West - 4. Townsend Dam to Rock River (Newfane)

West, Vermont, US


4. Townsend Dam to Rock River (Newfane)

Usual Difficulty I-II (for normal flows)

Gauge Information

Name Range Difficulty Updated Level
usgs-01155910 700 - 10000 cfs I-II 139d20h36m 46.4 cfs (too low)

River Description

There are numerous put-in and take-out spots, as this river follows Route 30 as it runs into the Connecticut River. The first 11 miles or so is a mix of sections of flat water with class 1 rapids and occasional, simple, class 2 rapids.

The section most often run by whitewater kayakers begins at the confluence of the Rock River and the West River.

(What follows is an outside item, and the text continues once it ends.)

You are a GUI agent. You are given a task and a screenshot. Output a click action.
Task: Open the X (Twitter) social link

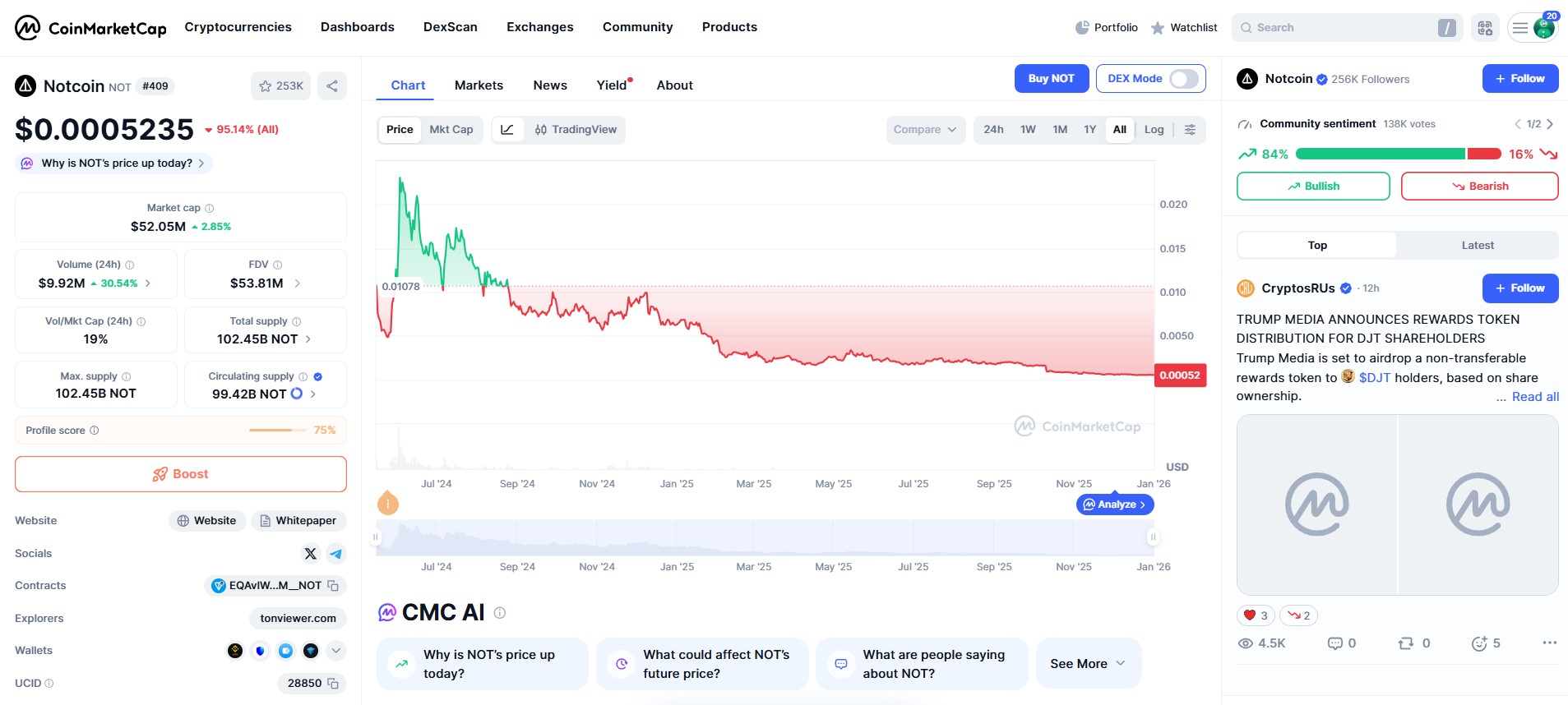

This confluence is located two miles upriver from the Dummerston covered bridge on Route 30. There is a large parking area on the right as you head northwest on Route 30. There is one bouncy class 2 rapid just upriver from this point.

River Information:

The section upstream from the Rock River is primarily flat water and class 1, with occasional class 2 rapids. There is a bouncy class 2 rapid just above the confluence with the Rock River.

For a description of the river from the confluence of the Rock River downstream, see the Rock River to Connecticut River section.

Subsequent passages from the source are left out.